Fat shaming, that new expression that has entered into the public lexicon in recent years.
I read an excellent article on the subject the other day by the journalist Sarah Vine in the Daily Mail. You can see it at the foot of this blog.
She spoke about her own experience of losing weight and how it took a frank discussion with her family doctor to convince her that she needed to do something to protect her health. She took the message on board and found a way to lose 3 stone in weight.
I also read with interest and outrage that a female comedian expressed negativity at a campaign being run by Cancer Research UK to make the connection between obesity and an increased risk of cancer. There followed a tirade of abuse and criticism directed at Cancer Research for their ‘fat shaming’ campaign.

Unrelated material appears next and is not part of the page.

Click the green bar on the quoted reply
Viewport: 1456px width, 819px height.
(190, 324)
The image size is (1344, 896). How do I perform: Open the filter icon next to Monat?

So, we have two people, who have reacted in a completely different way to the same message. I have to come down on the side of Cancer research in this case. They are informing people, who may not know, that their life is at increased risk due to their weight. There will be a proportion of people who have not made the connection between their weight and cancer, and an increased risk of death. My experience of weight loss patients is that the trigger for them to do something about their weight is a very personal thing. Some have a difficult time getting into an aeroplane seat, some get out of breath chasing the kids, some hear an insulting comment and some are given a message by their GP that causes them to view their weight in a different way.
When a health professional or charity is informing a group who are at increased risk I really can’t view that as fat shaming, and to call it such distracts people from the real problem of fat shaming. I’d be interested to hear what you think. There is a follow-on argument that says ‘what are you going to do about these people that now know they are at risk’ and that is the harder problem, but education and information has to be a good starting point.